Occupational Therapy OT

‘Practice What You Teach’ – Mental Health in Healthcare Professionals

Doctor of Occupational Therapy (OTD) graduate, Madalynn Seymour, asked herself an insightful question as she approached her doctoral capstone research project – her final project before graduation. How are we as therapists supposed to give back to other people if we’re not giving ourselves what we need to be happy and healthy?

As an eighth term OTD student at the University of St. Augustine for Health Sciences (USAHS), Dr. Seymour found herself in a uniquely stressful situation as she finished her graduate education during a national pandemic. The stress of school, graduation, and certification boards are typical stressors for students, but the pandemic added another layer of anxiety.

“Her project was so interesting and timely,” Doctoral Coordinator and Assistant Professor Dr. Thais Petrocelli said. “While she obviously didn’t plan it, she was able to provide tools to our students during a great time of increased stress beyond that of a typical graduate student.”

As she continued to research practices and implement them in her own life, she came to title her capstone project “Practice What You Teach: Mindfulness 101.” Her intent with the project was to spread awareness of how students and healthcare professionals can incorporate mindfulness practices into their lives to help manage stress.

“I wanted to focus my project on what we could do to address the overall mental health of graduate students,” she said. “In one of my psychology classes at USAHS, I had the opportunity to go through a little bit of mindfulness practice, yoga, and meditation, and I realized that this would be a great tool to implement for all students.”

Participants were required to complete surveys before and after the study regarding perceived stress levels, mindful habits, and engagement in occupations. She organized two four-week sessions where she held one-hour twice-weekly group meetings that focused on mindful practices.

  • Week 1 – Basics of Mindfulness and What it Means to be Mindful
  • Week 2 – Physical Effects of Stress on the Body
  • Week 3 – Visual Techniques
  • Week 4 – Mental and Physical Practices

“We followed each session with a discussion – what the students thought about it, if it was beneficial, they asked questions, and we related it back to the OT and PT practice,” Dr. Seymour said. “I wanted to make the connection that these practices are helpful as students but will also be helpful in our careers.”

According to Dr. Seymour’s research, students’ primary sources of stress were practicals, exams, and lack of time. Participants were encouraged to practice the mindfulness techniques they were using outside of the one-hour sessions. Time was a significant factor, the lack of it contributed to students’ stress and took away from the focus on these techniques and other things that give back to their mental health. Students’ favorite techniques learned in the project were progressive muscle relaxation, breathing exercises, and yoga.

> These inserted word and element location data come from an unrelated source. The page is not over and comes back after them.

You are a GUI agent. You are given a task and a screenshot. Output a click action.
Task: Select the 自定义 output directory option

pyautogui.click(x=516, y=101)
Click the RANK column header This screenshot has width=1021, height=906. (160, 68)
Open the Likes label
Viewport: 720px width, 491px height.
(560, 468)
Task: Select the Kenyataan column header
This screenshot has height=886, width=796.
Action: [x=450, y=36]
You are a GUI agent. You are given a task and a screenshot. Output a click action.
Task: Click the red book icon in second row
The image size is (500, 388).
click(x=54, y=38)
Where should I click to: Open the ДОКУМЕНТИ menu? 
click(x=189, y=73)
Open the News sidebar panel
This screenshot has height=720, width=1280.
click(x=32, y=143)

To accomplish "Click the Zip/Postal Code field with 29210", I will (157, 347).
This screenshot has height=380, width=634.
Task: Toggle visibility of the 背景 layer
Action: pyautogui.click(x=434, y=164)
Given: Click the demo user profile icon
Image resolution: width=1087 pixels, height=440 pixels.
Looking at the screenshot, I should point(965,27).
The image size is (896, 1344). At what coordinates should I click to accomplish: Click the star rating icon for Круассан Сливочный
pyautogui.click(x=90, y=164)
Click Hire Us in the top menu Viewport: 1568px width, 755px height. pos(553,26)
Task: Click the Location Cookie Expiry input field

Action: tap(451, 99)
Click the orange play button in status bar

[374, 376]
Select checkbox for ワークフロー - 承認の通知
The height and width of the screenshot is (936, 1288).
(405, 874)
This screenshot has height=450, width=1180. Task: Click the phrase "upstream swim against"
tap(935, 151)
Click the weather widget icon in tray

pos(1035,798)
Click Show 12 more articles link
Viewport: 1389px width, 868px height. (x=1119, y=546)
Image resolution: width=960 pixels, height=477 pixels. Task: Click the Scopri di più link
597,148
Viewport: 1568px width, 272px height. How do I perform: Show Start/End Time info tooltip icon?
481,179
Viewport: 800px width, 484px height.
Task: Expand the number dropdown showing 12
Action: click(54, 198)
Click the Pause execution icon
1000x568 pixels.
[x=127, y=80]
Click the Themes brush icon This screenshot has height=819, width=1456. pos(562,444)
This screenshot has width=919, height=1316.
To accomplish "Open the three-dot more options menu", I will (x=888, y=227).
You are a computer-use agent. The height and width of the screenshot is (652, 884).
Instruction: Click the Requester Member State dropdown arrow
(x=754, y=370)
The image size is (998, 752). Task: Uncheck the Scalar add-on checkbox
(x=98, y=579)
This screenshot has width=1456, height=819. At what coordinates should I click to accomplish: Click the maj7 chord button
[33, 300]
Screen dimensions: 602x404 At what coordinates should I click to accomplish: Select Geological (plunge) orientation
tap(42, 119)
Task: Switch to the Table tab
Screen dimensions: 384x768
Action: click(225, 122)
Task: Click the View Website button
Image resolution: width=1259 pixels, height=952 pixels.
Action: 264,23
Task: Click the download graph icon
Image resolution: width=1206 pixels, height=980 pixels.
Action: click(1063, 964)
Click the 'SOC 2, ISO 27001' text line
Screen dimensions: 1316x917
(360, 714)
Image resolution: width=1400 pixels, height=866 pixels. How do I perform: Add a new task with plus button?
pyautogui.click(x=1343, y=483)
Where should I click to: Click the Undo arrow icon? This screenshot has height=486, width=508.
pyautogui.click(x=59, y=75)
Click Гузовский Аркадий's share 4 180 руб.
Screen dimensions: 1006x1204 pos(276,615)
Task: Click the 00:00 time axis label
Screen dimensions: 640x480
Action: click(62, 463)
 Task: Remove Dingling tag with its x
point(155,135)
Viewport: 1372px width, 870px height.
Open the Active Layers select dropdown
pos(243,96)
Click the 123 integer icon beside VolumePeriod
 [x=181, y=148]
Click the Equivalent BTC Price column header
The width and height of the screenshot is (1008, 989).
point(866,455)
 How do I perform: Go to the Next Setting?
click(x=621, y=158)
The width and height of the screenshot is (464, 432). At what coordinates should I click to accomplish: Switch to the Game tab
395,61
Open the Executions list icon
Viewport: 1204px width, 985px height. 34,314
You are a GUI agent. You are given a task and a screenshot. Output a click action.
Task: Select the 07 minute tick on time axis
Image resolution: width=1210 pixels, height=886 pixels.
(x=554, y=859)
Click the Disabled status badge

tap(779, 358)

“Madalynn also ensured that participants had supporting materials by designing a website with important and useful information revolving around the concepts she was teaching during her program,” Dr. Petrocelli said.

Dr. Seymour never saw herself working in the mental health field within occupational therapy, but she could see herself working in this space after completing this project. Specifically, she’s interested in working with the Wounded Warriors organization, adding a mindfulness component to assist veterans.

“I never pictured myself working in mental health because I didn’t have any experience working with this setting, diagnoses, and the interventions,” Dr. Seymour said. “Now, I feel that I have a better grasp and could make a positive difference in people’s lives with what I have learned from this project.”